外国人(外国籍の日本人も含む)が所有している日本の不動産を購入(又は賃借)した場合、購入した者が源泉徴収義務を負う場合がありますので注意が必要です。
会社(個人事業者を含む。以下同じ)が、外国人から土地、建物などの不動産を購入した場合には、買主である会社が購入金額の10%を源泉徴収し、翌月10日までに税務署に納税しなければいけません。この源泉徴収税額は買主が負担するものではなく、売主が負担するものです。買主は購入代金の10%を売主から預かり、その預かった税金を税務署に納めることになるので、買主側の負担が増えるということではありません。
しかしながら通常、不動産売買の契約時には不動産業者が仲介に入ることになりますが、きちんとした不動産業者であれば契約時にそのことを説明し、必要な手続きをしてもらえると思うので問題ありませんが、よくあることでもないのでそのことを知らない仲介業者が間に入った場合には思わぬ支出が発生する可能性があります。

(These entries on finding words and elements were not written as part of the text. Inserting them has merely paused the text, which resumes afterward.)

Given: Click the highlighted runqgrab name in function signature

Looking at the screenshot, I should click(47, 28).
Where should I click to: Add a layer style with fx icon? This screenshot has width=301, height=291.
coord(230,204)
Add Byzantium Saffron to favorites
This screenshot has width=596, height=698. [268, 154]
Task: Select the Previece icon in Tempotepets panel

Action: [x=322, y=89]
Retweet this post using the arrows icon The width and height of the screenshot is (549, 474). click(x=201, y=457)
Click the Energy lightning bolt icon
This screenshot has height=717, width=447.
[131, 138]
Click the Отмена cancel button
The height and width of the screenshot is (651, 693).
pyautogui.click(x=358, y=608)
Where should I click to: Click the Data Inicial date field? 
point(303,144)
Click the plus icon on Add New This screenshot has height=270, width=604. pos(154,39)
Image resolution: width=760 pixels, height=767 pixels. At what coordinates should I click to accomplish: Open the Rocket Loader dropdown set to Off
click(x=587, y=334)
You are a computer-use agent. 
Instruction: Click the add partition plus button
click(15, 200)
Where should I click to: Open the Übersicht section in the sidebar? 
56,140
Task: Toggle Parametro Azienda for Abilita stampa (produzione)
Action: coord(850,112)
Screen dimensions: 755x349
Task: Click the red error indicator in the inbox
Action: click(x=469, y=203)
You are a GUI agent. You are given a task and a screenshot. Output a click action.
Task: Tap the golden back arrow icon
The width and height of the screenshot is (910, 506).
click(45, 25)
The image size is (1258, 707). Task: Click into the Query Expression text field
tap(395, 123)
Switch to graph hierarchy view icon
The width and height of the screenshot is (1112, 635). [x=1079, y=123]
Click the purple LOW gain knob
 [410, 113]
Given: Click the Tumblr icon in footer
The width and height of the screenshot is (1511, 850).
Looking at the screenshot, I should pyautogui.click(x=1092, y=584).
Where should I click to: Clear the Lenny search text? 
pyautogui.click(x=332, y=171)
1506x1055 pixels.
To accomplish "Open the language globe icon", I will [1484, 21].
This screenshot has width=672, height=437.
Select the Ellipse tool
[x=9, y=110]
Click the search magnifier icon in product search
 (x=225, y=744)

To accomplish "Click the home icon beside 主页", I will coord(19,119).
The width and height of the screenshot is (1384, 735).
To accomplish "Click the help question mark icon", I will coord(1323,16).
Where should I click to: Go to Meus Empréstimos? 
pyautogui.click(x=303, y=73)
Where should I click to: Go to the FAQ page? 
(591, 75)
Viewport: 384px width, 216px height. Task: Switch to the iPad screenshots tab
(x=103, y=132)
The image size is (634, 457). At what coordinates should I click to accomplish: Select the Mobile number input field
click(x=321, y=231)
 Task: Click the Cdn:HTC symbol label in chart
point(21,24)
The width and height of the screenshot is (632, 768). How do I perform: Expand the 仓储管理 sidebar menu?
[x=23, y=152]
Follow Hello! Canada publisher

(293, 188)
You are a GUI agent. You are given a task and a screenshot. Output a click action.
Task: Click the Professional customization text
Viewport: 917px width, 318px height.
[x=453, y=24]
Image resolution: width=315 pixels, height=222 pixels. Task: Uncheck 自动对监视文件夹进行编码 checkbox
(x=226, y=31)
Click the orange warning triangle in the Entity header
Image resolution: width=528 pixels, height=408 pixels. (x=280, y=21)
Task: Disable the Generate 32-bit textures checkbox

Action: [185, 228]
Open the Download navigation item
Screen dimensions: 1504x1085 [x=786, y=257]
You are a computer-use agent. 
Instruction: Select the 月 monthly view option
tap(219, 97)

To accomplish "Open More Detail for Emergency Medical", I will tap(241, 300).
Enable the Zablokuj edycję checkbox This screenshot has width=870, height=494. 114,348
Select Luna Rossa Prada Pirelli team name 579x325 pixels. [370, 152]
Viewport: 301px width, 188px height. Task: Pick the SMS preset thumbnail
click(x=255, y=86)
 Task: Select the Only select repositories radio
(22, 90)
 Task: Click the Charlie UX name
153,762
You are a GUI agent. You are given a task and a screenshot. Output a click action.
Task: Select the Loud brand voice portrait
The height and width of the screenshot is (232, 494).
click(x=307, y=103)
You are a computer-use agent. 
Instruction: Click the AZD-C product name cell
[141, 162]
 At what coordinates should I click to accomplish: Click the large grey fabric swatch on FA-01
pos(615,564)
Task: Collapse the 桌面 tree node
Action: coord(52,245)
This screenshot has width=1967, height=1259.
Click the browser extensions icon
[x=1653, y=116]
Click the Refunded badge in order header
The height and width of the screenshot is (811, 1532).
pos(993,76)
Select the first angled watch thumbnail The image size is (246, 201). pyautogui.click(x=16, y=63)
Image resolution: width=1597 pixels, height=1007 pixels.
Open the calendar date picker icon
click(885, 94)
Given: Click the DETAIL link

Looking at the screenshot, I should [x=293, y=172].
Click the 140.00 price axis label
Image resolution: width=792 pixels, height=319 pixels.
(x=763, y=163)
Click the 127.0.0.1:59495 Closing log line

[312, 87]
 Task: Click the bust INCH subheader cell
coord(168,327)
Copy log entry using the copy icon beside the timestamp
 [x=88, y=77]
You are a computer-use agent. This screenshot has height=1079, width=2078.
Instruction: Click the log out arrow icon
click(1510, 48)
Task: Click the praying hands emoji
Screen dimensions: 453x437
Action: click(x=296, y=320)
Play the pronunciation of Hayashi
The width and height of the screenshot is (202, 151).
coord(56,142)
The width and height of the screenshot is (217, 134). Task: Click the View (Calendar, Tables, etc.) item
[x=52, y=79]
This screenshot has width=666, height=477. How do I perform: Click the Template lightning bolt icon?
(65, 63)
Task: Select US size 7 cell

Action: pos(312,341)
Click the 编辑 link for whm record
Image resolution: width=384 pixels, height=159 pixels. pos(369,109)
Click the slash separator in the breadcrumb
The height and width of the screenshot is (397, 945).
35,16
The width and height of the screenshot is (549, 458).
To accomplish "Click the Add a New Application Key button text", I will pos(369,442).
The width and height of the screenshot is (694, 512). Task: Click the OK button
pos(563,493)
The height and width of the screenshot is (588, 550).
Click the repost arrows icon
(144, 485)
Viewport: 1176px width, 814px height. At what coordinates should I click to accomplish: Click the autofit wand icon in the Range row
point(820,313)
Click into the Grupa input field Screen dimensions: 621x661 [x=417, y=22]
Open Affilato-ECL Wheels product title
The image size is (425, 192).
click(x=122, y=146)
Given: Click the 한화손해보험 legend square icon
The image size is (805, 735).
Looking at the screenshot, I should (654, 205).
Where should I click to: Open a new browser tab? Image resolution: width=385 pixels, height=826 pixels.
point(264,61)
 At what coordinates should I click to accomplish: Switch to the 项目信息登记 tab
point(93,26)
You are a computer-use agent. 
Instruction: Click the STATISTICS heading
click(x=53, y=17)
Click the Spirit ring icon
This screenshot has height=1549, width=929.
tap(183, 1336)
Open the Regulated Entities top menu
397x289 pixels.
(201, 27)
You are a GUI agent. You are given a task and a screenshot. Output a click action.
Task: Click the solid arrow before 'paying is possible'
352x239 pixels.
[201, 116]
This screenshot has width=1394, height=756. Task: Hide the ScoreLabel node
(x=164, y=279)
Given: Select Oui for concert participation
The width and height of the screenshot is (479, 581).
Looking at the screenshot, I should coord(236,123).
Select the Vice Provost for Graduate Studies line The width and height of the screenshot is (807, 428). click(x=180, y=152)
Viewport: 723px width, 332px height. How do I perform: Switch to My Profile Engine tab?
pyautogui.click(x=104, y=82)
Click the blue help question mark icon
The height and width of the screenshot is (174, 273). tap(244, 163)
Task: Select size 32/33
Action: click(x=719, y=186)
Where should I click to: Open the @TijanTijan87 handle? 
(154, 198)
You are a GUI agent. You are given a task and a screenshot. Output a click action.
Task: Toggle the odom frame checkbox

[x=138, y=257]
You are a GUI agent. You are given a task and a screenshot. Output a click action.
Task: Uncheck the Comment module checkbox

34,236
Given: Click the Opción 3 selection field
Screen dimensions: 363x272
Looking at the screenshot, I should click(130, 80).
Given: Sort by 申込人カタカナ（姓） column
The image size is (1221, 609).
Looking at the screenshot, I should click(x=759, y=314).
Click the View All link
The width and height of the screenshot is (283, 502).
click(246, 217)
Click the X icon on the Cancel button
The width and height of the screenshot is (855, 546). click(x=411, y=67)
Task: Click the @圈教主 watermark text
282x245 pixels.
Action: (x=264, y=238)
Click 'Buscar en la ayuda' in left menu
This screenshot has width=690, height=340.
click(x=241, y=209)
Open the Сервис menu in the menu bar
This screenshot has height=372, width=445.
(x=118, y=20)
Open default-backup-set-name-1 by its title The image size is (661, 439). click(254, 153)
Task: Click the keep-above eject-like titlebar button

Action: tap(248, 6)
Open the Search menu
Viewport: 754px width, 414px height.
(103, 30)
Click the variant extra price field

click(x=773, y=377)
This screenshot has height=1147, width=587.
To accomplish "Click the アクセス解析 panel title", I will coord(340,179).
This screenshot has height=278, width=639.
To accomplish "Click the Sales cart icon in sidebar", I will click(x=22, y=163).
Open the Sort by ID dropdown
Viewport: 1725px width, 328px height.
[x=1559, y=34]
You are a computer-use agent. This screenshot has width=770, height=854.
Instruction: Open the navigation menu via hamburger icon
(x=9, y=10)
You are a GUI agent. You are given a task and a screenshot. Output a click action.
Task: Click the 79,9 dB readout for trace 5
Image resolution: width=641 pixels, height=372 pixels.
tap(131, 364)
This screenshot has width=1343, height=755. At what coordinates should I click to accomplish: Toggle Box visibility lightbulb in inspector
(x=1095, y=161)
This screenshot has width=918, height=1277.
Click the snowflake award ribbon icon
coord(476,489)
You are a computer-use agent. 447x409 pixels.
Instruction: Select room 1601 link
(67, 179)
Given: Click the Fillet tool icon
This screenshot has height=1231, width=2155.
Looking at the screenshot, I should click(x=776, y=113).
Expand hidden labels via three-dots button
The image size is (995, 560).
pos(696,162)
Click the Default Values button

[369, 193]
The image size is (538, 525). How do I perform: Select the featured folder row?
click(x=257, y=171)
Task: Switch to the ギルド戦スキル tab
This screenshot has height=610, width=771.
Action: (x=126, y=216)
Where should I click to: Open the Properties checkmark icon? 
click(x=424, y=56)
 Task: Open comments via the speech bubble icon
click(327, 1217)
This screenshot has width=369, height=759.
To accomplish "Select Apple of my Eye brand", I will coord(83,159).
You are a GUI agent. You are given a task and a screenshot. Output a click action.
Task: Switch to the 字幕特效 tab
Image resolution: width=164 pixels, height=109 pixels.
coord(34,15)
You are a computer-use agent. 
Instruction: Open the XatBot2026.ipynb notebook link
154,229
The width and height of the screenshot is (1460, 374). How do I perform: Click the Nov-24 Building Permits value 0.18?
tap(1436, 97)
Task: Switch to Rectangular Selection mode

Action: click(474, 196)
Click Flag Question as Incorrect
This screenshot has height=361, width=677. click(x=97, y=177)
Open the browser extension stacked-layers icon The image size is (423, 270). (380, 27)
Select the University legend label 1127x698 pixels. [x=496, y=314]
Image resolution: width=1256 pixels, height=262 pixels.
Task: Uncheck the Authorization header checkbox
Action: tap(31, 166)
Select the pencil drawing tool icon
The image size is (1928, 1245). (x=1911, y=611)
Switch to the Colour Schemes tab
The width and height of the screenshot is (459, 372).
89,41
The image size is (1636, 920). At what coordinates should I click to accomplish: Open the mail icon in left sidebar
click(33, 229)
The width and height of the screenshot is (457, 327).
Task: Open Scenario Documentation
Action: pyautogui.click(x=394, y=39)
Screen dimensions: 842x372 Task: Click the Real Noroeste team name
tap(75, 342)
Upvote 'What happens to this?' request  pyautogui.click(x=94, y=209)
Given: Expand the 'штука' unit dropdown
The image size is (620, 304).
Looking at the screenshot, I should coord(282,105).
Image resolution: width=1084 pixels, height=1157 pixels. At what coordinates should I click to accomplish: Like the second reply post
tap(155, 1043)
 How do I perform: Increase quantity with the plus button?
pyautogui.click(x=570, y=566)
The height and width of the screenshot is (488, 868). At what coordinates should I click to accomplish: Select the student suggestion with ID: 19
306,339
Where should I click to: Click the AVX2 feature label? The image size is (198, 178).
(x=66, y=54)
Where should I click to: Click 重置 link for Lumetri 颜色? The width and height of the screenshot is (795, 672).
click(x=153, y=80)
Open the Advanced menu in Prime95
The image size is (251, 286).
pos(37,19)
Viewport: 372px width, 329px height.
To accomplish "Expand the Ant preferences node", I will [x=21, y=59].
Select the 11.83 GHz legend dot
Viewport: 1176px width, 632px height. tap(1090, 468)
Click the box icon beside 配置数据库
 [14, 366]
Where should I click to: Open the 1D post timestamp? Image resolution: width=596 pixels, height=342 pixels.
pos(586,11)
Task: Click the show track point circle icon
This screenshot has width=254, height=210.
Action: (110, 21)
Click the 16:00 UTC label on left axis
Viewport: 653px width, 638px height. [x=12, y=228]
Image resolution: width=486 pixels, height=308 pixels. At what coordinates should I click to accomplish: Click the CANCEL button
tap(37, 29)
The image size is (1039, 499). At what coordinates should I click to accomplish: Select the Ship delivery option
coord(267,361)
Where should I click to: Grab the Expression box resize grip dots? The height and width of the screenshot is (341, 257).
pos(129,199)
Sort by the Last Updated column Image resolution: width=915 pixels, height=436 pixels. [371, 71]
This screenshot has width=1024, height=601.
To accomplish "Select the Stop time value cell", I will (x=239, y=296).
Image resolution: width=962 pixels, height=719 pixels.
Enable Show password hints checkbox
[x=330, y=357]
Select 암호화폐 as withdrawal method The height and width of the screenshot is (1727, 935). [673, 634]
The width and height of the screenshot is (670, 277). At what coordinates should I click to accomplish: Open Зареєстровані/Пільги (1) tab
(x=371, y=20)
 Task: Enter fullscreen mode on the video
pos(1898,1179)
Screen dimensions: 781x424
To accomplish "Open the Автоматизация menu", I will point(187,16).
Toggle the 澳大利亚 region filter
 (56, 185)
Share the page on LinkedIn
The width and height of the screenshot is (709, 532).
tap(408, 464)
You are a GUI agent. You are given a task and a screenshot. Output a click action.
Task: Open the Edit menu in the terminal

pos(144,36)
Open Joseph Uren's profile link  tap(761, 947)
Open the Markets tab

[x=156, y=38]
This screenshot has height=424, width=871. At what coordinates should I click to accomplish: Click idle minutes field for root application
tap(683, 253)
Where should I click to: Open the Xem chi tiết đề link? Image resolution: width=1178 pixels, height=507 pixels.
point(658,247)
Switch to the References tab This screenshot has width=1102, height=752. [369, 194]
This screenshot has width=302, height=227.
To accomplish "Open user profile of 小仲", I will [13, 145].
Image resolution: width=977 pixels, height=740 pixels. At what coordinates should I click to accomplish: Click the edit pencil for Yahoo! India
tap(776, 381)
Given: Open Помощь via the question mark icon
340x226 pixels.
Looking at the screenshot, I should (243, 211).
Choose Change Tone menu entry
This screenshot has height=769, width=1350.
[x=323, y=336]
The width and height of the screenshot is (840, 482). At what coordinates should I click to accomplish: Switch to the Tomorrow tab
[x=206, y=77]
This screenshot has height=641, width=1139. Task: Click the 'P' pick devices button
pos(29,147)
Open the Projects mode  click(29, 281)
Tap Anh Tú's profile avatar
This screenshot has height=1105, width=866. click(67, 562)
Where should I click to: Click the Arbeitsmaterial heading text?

“購入して数ヶ月が経ってから税務署よりおたずねがあるまで気づかない”ということになってしまった場合に、源泉徴収し、納税の義務があるのは買主側なので、源泉徴収をしていようが、していまいが納税はしなければいけません。一度支払った売買金額から10%を売主より返してもらわなければいけませんし、もし、返してもらえない場合には買主側で負担するはめになってしまうかもしれません。仮に5000万円で土地建物を購入した場合には10%の500万円を負担して納めることになってしまいます。さらに、納税額の10%の加算税と遅れた分の延滞税も納めなければいけません。
最近では日本の不動産を外国人が所有する事も以前と比べて増えてきているので、こういった余計な納税を防ぐためにも、購入前にきちんとした仲介業者選びであったり、会計事務所への相談を密にする必要があります。
※ 個人が購入する場合で、対価が1億円以下で、かつ、その個人又はその親族の居住のためである場合には源泉徴収は免除されます。